Paterson says there's "a lot of intelligence embedded in the first six digits." These numbers make up what's called the IIN, or Issuer ID Number and contain a lot of information including the card network on which the card is issued, what bank has issued the card and within the card network, what type of card it is, be it credit, debit, prepaid or a premium card.

All of the card networks have assigned numbers. The first digit is called the Major Industry Identifier and signifies the industry of the card issuer. The identifiers go from zero to nine and encompass various industries. If the card starts with a three, it's a travel and entertainment and financial services identifier, which is how American Express is classified. A four or five is from a banking and financial institution. If the card starts with a seven, it's a gas card.

The following digits then break down even further which type of card you have. If your card starts with a 51 to 55, you've got a MasterCard. Discover Cards have several designators, but if your card starts with a 6011, that's a way to tell you have Discover. Visas start with a four, and American Express cards start with a 34 or 37.

Beyond that, the digits do more to help each transaction route to the correct place. When the card is swiped, the system looks at each number in the IIN and is able to route the transaction to the correct card network and bank so that the bank can authorize the transaction.

In order for these numbers to function the way they do, they follow a standard created by the International Organization for Standardization. In the United States, the American Bankers Association is responsible for managing all bankcard numbers. "One element [for the standardization] is interoperability. It's a standardized account number that can be used in standard merchant systems," says Paterson.

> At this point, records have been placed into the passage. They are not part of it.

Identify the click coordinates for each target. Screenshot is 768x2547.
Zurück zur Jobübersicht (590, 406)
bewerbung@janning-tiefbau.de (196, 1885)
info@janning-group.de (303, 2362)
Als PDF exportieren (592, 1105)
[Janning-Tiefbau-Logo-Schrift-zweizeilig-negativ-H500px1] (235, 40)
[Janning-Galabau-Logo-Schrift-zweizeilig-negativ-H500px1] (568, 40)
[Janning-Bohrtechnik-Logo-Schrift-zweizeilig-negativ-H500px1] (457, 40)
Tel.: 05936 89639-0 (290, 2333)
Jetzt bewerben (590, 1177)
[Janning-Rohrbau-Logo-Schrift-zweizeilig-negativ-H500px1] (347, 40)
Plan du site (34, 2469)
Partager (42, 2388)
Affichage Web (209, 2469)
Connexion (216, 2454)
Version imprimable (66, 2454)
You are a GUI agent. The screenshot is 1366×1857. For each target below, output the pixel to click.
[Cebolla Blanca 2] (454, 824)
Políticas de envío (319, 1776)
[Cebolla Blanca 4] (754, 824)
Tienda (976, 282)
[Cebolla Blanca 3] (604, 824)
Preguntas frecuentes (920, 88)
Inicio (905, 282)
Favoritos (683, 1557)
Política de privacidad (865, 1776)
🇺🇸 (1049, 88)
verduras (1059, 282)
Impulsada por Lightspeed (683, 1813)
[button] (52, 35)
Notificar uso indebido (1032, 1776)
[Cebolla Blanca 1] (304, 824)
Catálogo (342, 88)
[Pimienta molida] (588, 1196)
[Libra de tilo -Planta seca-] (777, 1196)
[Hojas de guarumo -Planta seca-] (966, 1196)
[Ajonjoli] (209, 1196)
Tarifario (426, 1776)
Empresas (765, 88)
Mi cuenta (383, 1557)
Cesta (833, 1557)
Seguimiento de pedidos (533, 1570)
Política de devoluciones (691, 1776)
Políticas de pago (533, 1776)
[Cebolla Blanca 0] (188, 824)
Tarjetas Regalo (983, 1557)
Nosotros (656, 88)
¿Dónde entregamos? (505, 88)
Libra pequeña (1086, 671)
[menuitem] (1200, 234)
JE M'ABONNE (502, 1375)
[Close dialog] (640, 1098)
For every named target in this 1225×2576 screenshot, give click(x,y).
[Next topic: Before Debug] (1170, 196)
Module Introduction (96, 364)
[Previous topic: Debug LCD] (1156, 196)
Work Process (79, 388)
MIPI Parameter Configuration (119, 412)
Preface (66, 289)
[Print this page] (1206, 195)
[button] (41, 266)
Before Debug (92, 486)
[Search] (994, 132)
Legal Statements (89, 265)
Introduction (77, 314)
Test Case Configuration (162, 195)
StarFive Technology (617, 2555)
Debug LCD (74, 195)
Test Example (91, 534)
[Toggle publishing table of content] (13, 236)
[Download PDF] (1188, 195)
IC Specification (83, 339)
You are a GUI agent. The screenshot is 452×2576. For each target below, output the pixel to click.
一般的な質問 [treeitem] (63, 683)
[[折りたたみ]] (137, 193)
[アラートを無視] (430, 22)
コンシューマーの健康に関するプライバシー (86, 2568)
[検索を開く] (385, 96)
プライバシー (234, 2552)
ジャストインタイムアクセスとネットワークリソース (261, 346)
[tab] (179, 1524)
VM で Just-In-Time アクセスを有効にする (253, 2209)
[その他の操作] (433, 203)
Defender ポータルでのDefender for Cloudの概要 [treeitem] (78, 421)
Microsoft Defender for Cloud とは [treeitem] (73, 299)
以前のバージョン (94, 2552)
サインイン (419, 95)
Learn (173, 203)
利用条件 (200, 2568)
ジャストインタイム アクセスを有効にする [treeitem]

The back of a credit card contains a magnetic stripe that contains account information, as well as security information. "There's a lot of data on the magnetic that the consumer can't see directly," says Paterson.

The back of the card also contains security features, including two security numbers known as CVV 1 and CVV 2. CVV stands for Card Verification Value and is a way to offer more security to the cardholder. The CVV 1 is encoded on the magnetic stripe and is checked during in-person transactions.

The CVV 2 number is the three-digit number located in the signature box on the back of the card. In the case of American Express, this is called the Card Identification number (CID) and is the four-digit number printed on the front of the card, above and to the right of the account number. Because the CID is not embossed and is printed directly on the card, one must have actual possession of the card in order to give out this number.

"It provides an independent number that's associated with the 16-digit account number," says Paterson. A stolen transaction might have the account number and expiration date, but they wouldn't have the CVV 2 number. Whoever is doing the transaction has the card in front of them and can flip it over [to verify the CVV 2 number]," says Paterson.

The CVV 2 number is reserved for use in "card not present" situations, or whenever you're conducting a transaction over the phone or online. Being able to give out that card number is a sign that you actually have the card on your person, rather than it being used by someone who's stolen it.

While you may think that the numbers on your credit card are simply a random assortment of digits, they do server a purpose more than just being your account number. They provide the means to make your credit card purchases happen, and they also give your card extra security to give you peace of mind.